Bahaya di Balik Sunyinya Mobil Listrik

Kementerian Perhubungan mewajibkan mobil listrik mengeluarkan suara yang mudah didengar pejalan kaki.

Bahaya di Balik Sunyinya Mobil Listrik
Mobil listrik Nissan Leaf di stasiun isi ulang di Yokohama, Jepang. iStock Editorial/Getty Images

tirto.id - Saat mesin kendaraan konvensional identik dengan kebisingan suara, kendaraan berbasis tenaga listrik justru sebaliknya. Kendaraan listrik dikenal rendah "polusi suara". Satu sisi memberi dampak positif, tapi di sisi lain ternyata menyimpan potensi bahaya. "Sunyinya" suara dari kendaraan listrik ternyata menyimpan potensi masalah kecelakaan lalu lintas, khususnya bagi para pejalan kaki.

Untuk mencegah terjadinya masalah karena senyapnya kendaraan listrik, Kementerian Perhubungan (Kemenhub) mengeluarkan regulasi soal tingkat kebisingan kendaraan bertenaga listrik. Aturan tersebut dimuat dalam Peraturan Menteri Perhubungan Nomor 33 Tahun 2018 Tentang Pengujian Tipe Kendaraan Bermotor.

Pada pasal 23 ayat 3 ditegaskan, kendaraan bermotor listrik harus memenuhi aspek keselamatan sehingga wajib dilengkapi suara dengan tingkat kebisingan tertentu. Ketentuan lebih rinci dicantumkan di ayat 5. Pada poin pertama, ditetapkan tingkat kebisingan minimum adalah 50 desibel dalam kecepatan 10 km/jam. Poin selanjutnya menyebutkan tingkat kebisingan serendahnya 60 desibel dalam kecepatan 20 km/jam. Poin terakhir mengatur tingkat kebisingan minimum 47 desibel saat berjalan mundur.

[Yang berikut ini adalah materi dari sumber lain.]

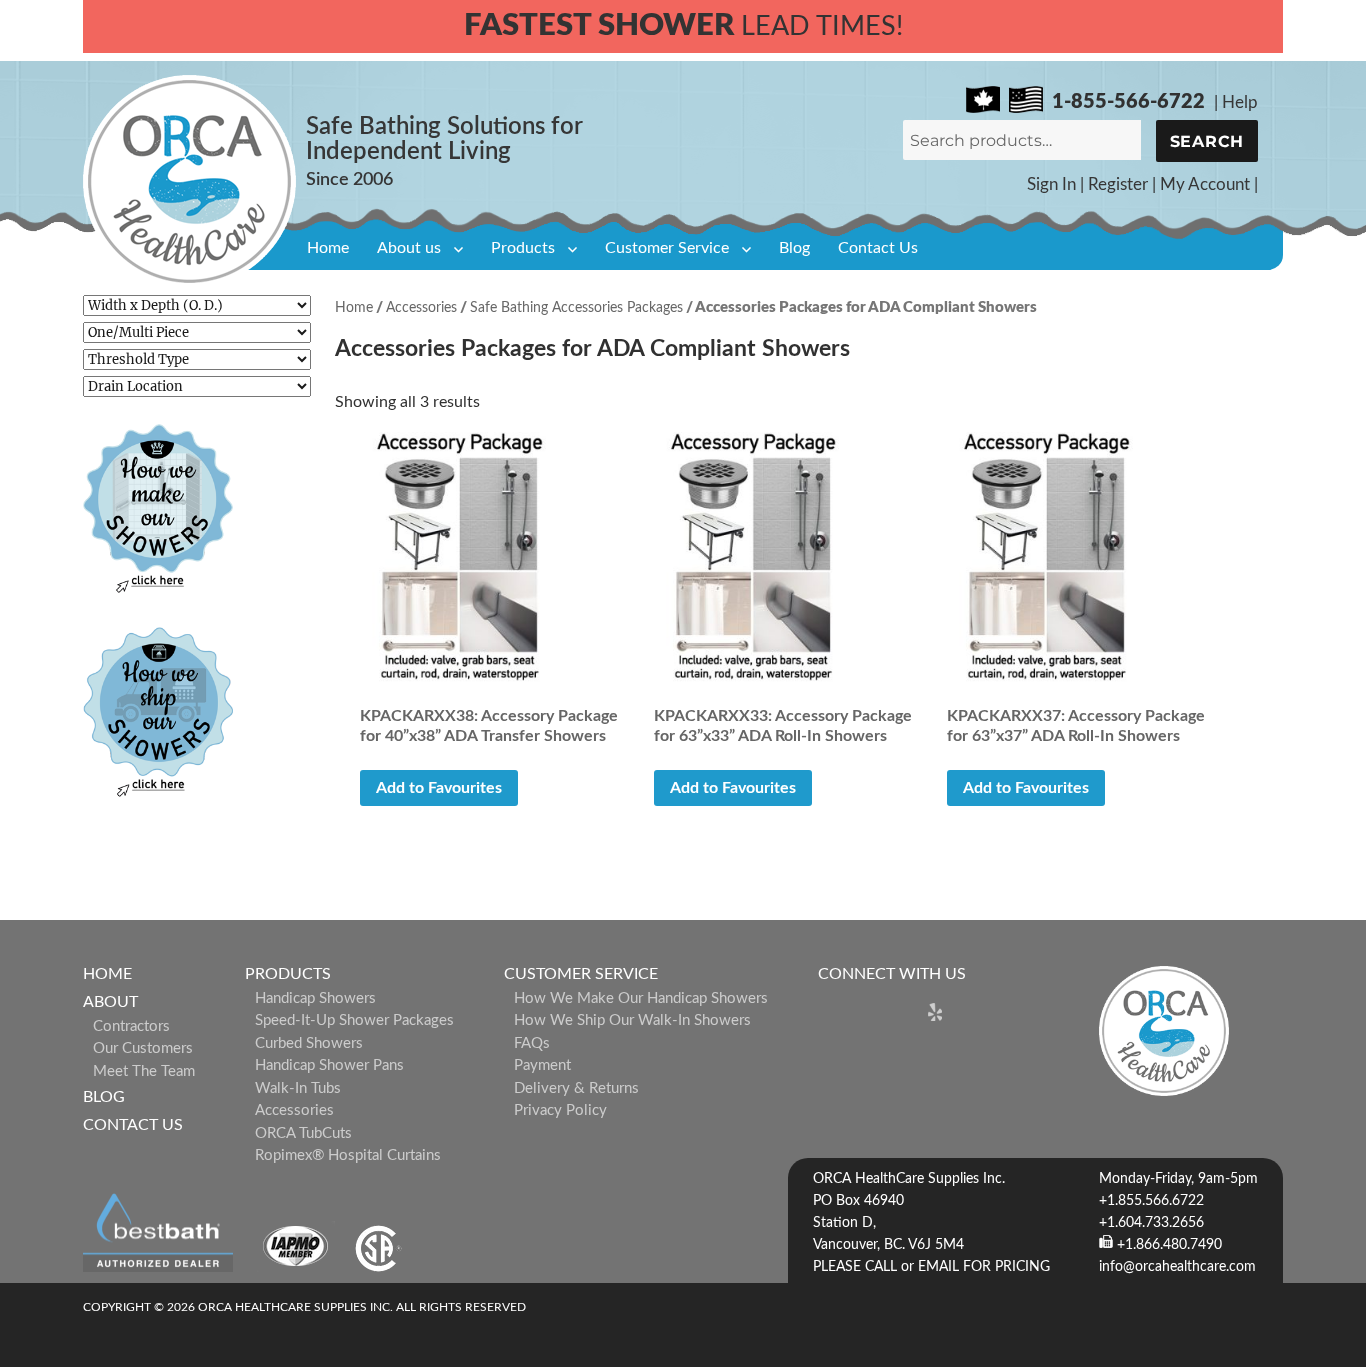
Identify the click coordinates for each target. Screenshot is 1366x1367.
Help (1240, 102)
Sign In (1051, 184)
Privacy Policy (560, 1110)
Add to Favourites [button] (439, 788)
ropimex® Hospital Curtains (348, 1155)
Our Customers (143, 1048)
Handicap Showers (315, 998)
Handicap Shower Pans (329, 1065)
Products (523, 248)
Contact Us (878, 248)
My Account (1205, 184)
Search (1207, 141)
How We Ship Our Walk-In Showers (632, 1020)
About (110, 1002)
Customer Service (667, 248)
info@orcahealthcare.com (1177, 1267)
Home (328, 248)
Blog (794, 248)
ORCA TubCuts (303, 1133)
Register (1118, 184)
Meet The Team (144, 1071)
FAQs (532, 1043)
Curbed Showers (309, 1043)
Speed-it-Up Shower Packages (354, 1020)
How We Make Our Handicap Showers (641, 998)
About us (409, 248)
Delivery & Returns (576, 1088)
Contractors (131, 1026)
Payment (542, 1065)
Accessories (421, 308)
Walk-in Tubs (298, 1088)
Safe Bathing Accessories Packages (576, 308)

Secara spesifik, ayat 6 peraturan tersebut melarang kendaraan listrik diberikan suara menyerupai hewan, sirine, klakson, dan musik. Bunyi yang diperbolehkan kurang lebih menyerupai deru mesin bakar.

"Jadi itu saking senyapnya jadi tidak aman, apalagi untuk pejalan kaki ya enggak terdengar. Makanya dibuat aturan itu sesuai dengan regulasi yang ada suara minimalnya," ujar Kepala Subdit Uji Tipe Kendaraan Bermotor Kemenhub, Dewanto dilansir Antara.

The Guardian menulis, suara mobil listrik saat tengah melaju dengan kecepatan 20 km/jam sulit untuk didengar orang di sekitar, baik pejalan kaki, pengguna sepeda, atau pengendara kendaraan bermotor lain. “Risiko terbesar yang berhubungan dengan kendaraan listrik adalah ketika melaju dengan kecepatan rendah. Seperti di kawasan urban dengan batas kecepatan rendah, suara dari gesekan ban dengan permukaan jalan, suara dari aerodinamika, menjadi sangat minim,” ujar anggota The Royal Society for the Prevention of Accidents—organisasi pemerhati keselamatan di Inggris, Kevin Clinton.

Problem suara mobil listrik bukan persoalan yang main-main. Studi yang dilakukan Guide Dog—organisasi peduli masyarakat tuna netra di Inggris pada 2015, seperti dilansir laman Royal National Institute of Blind People menyatakan kemungkinan mobil listrik menabrak pejalan kaki lebih besar 40 persen dibandingkan mobil konvensional seperti bensin atau diesel. Penyebabnya tidak lain adalah keheningan mobil membuat pejalan kaki tidak menyadari keberadaan kendaraan.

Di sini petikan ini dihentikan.